After enjoying quite a fruitful relationship with most of the city politicians during the late 1970s, he encountered a roadblock in the form of then mayor Koch
At the end of his 4-year-long presidency, it is pretty safe to say that Donald Trump, who is on his way out of the White House, was never good at accepting his defeat, especially if it was something he had put in even the tiniest effort in achieving, the latest exhibit being his denial of the 2020 election and his refusal to concede to President-elect Joe Biden. But as a new docu-series showed, the trait was ingrained in him ages ago and made headlines in the 1980s when he was a second-tier developer in a city crawling with ambitious builders.
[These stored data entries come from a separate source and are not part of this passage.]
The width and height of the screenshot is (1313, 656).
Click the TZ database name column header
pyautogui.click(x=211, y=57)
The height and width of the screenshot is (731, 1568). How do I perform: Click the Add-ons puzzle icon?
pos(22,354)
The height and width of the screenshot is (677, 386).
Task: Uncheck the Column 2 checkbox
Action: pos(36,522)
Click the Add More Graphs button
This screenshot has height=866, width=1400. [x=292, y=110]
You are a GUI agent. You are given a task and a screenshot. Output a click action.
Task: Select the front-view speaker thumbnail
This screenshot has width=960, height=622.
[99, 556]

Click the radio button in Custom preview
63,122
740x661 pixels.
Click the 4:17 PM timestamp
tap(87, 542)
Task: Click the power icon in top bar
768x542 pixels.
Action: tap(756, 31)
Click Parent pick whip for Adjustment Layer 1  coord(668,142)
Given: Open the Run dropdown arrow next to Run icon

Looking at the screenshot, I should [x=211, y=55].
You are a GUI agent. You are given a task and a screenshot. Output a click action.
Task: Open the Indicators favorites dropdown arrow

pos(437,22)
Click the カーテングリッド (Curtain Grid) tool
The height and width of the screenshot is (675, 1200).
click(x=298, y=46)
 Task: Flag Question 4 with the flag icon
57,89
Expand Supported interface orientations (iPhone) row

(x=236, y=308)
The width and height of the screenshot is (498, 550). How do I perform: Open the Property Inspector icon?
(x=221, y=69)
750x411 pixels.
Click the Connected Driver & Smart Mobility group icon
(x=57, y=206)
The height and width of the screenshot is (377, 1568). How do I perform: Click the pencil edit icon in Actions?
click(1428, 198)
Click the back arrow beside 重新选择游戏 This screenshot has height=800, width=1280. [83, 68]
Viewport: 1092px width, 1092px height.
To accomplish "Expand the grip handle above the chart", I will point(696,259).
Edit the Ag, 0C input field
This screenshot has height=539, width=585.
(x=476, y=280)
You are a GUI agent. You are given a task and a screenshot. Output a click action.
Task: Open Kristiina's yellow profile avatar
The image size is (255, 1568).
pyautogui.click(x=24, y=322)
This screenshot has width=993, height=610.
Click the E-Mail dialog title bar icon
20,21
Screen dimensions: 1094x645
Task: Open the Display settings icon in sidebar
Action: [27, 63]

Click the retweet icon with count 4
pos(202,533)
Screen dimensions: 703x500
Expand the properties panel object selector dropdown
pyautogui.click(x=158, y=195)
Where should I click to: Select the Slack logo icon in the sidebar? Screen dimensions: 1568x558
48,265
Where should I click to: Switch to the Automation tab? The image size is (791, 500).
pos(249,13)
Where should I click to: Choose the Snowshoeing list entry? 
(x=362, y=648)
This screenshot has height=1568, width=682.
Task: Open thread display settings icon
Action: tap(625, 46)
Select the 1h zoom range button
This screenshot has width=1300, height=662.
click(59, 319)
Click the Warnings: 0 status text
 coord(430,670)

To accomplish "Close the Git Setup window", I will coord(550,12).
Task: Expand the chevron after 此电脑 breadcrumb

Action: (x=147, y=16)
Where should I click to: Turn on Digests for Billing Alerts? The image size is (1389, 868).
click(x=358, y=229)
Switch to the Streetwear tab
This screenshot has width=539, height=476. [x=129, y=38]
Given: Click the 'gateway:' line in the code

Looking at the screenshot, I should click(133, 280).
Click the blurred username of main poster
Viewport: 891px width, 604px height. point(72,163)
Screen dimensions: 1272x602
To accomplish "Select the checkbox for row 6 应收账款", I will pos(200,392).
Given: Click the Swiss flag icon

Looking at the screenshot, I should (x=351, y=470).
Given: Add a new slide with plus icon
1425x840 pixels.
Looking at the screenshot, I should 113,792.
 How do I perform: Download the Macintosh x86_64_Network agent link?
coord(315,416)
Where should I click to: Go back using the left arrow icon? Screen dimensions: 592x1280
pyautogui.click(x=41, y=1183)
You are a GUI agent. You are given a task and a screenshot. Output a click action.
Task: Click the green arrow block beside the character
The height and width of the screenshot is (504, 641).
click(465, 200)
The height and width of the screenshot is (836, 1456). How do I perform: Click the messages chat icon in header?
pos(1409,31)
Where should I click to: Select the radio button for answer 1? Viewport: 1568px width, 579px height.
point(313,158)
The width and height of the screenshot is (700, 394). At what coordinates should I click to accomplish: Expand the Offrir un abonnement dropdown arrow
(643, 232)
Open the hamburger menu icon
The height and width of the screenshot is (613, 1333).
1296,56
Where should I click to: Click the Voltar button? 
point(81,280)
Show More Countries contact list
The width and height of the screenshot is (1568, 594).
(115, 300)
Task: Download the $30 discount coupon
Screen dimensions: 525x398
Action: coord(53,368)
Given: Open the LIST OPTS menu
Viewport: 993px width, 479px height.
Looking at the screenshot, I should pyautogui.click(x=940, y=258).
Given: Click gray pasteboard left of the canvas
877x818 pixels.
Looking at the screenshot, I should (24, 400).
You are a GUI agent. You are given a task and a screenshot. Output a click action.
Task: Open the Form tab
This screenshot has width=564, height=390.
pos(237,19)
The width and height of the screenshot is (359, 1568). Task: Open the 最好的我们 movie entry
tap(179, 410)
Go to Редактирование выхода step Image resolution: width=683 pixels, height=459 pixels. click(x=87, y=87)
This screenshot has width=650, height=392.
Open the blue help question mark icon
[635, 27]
In his attempt to make a name for himself as a Manhattan real-estate giant, Trump effectively used his pull with the city politicians to get ahead in the game. In return, the politicians got big, fat donations for their campaigns. However, after enjoying quite a fruitful relationship with most of the city politicians during the late 1970s, he encountered a roadblock in the form of Edward Koch, a populist who was the mayor of New York City from 1978 to 1989. The first episode of CNBC's 'Empires of New York' which premieres on Sunday, November 29 at 8 PM ET/PT takes a look at Trump's long-standing feud with Koch, which among other things included the matter of some of his midtown properties made available for a property tax abatement. Koch resisted, arguing that the abatement was to encourage the building of affordable housing in the outer boroughs.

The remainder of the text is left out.